■ **EXERCISE GOAL**:
Word for word, set down the lines from the one that contains "Instruction: Click the" through the final line of the data; no pictures belong in the copy.

■ **ENTRIES SUPPLIED**:
☆ ☆ ☆ ☆ ☆ ☆ ☆

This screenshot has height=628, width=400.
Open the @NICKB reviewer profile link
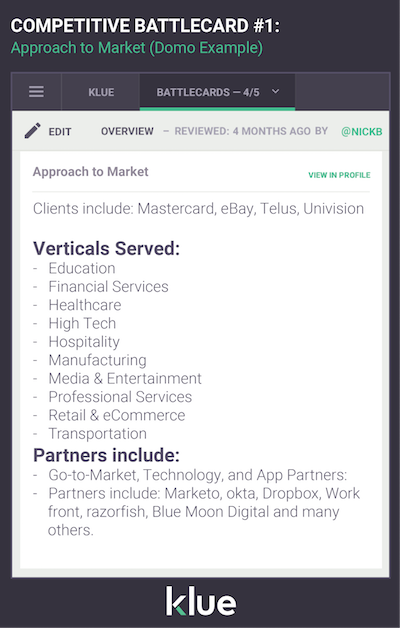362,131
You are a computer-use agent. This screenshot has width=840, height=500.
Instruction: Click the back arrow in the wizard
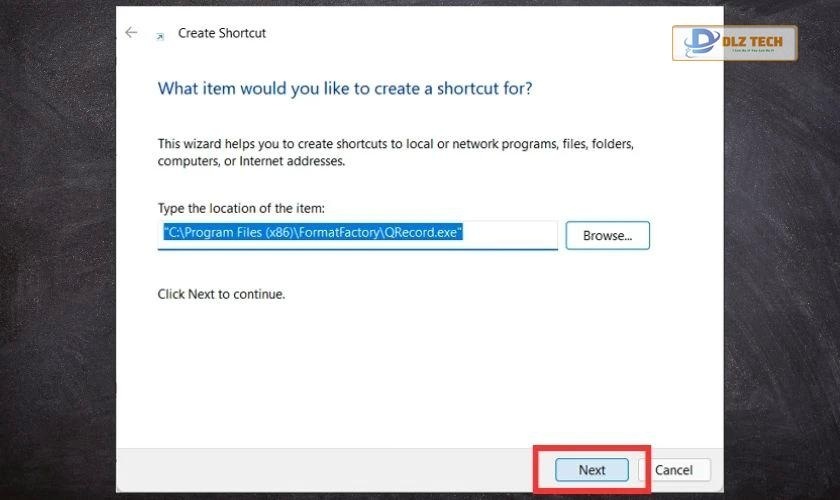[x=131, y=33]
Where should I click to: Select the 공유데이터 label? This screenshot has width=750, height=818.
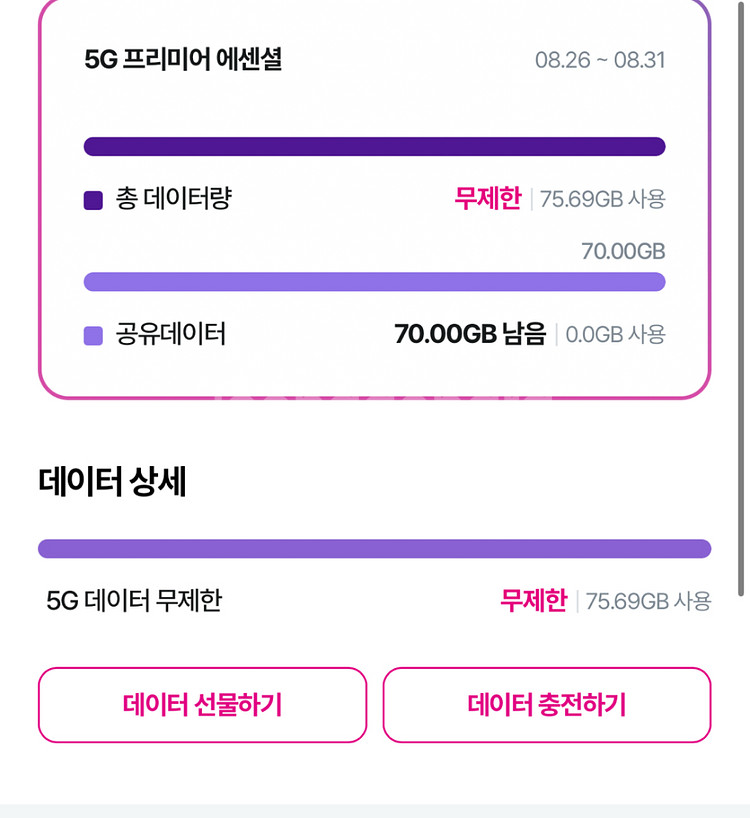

☆ ☆ ☆ ☆ ☆ ☆ ☆

■ **EXERCISE SOLUTION**:
Instruction: Click the back arrow in the wizard
[x=131, y=33]
Where should I click to: Select the 공유데이터 label? This screenshot has width=750, height=818.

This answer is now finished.